All Products
Search
Document Center

Simple Log Service:Security events of Cloud Firewall

Last Updated:Aug 25, 2023

This topic describes the alert rules for the security events of Cloud Firewall. You can configure and enable alert rules in the Simple Log Service console to trigger alerts to monitor the security events of Cloud Firewall. If an alert is triggered, you can identify the error cause and fix the error at the earliest opportunity.

Alert rules

The following alert rules are supported. For information about how to set alert parameters, configure whitelists, and perform other relevant operations, see Configure alerts.

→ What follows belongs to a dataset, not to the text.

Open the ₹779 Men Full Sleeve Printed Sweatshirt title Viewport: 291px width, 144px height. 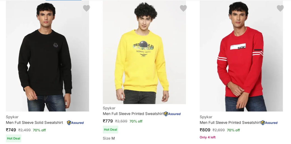click(x=133, y=114)
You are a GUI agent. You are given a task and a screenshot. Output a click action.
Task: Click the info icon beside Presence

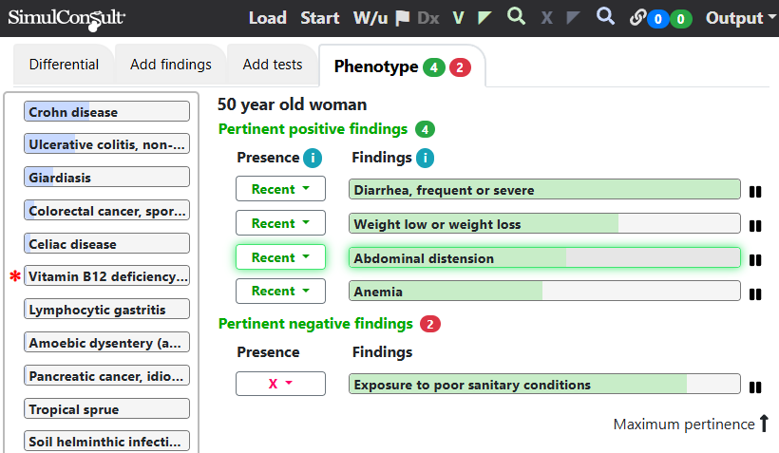click(x=312, y=159)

Cloudfirewall Inflow Block Alarm

ID

sls_app_audit_secure_at_cfw_in_block

Name

Cloudfirewall Inflow Block Alarm

Version

1

Type

Cloud Platform, Alicloud, Security Event, and Cloudfirewall Security Event

Usage

Monitors the inbound traffic that is intercepted by Cloud Firewall. If the number of inbound traffic interception for an access protocol exceeds the specified threshold, an alert is triggered.

Check Frequency

Fixed interval: 1 minute.

Time Range

The data of the last 2 minutes is checked.

Parameter Settings

You can specify the following parameters:

  • Alert Name: The name of the alert. You can create multiple alerts.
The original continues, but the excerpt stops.